Wednesday, February 17, 2010

I guess I blew that resolution...

So much for my great idea of my exercise/eating updates, huh?

I started to get nervous about posting...every day I felt guilty in some way and would chicken out. Whether I ate too much, or not enough, or the wrong thing.

But you're owed an update. So here goes. (Apologies for the length).

Basically, I started out really strong. Dropping almost 10 lbs due to cutting out the bad stuff.

Then I went to Costa Rica. Dang Guacamole.

Then I went to Seattle. Dang Red Mill Burgers.

Now I'm going on a shoot for work for 3 days. Dang craft services.

Excuses aside, I've definitely seen a great improvement since the beginning of January when I had my panic attack/crisis. Patrick and I have taken photos each month and I was pretty blown away comparing the two last week.

I guess I'm learning that it's not so much about the number (although part of me will always dream for my high school 115), but really more about what I look like. It's just hard to accept that. Weighing myself is such an easy way to think of success and I can get the satisfaction from it weekly (or bi-weekly, or daily, or twice a day.
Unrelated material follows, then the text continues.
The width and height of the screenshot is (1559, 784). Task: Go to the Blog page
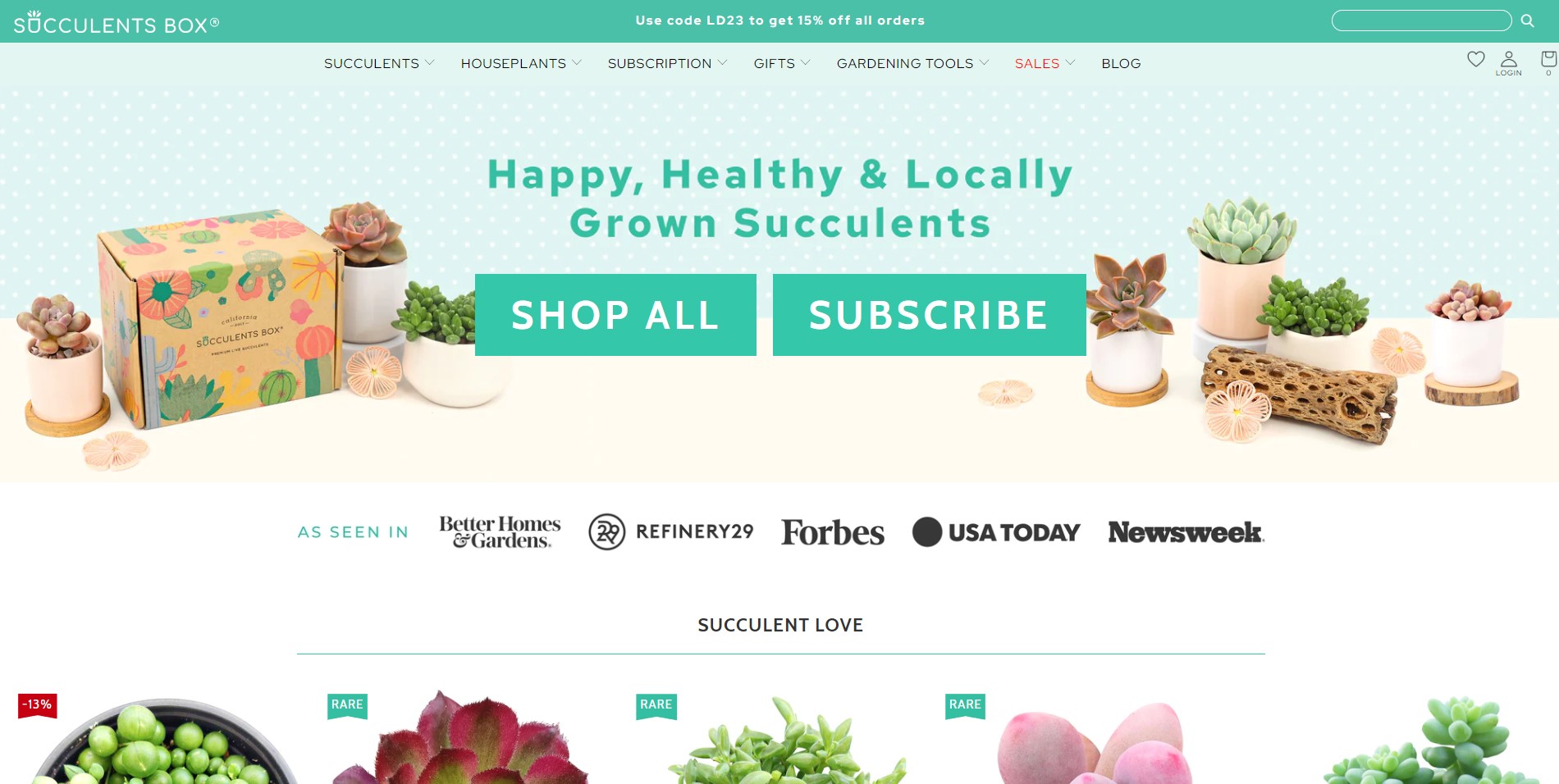tap(1121, 63)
Yikes, I kind of get obsessed!).

I'm really proud of Morgan and myself for our trips to the gym--and I even went a few times in Costa Rica. These are the successes I need to focus on. The fact that exercising on vacation used to be something I laughed at. Same with going to two spin classes, a kick boxing class and a core class in one week (have not done that well lately, but I blame the travel schedule).
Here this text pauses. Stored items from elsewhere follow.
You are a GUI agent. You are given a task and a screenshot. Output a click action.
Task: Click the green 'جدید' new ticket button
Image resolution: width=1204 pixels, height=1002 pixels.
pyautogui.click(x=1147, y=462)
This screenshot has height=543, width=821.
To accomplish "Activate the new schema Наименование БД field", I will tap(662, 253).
My updated goals are to control my vacation eating and try to get in exercise when I'm away. I'm pretty proud of how I've been doing when I'm at home, but I'm traveling more than I expected and it's really hard for me to say no to freshly fried donuts at Pike's Market. (Can I have another dozen please?) And it's even harder for me to push myself at a hotel gym.

I do feel skinny today. But I think it's the dress. Can I wear it the rest of the month please?

2 comments:

Diana Hulme said...

if it makes you feel any better, i just ate 3 see's candies in a row. ugh. you motivated me to snap out of it, although i wish i would have read your blog post 20 minutes ago, BEFORE the see's...

Tyson and Heather said...

I wanna see Costa Rica pics!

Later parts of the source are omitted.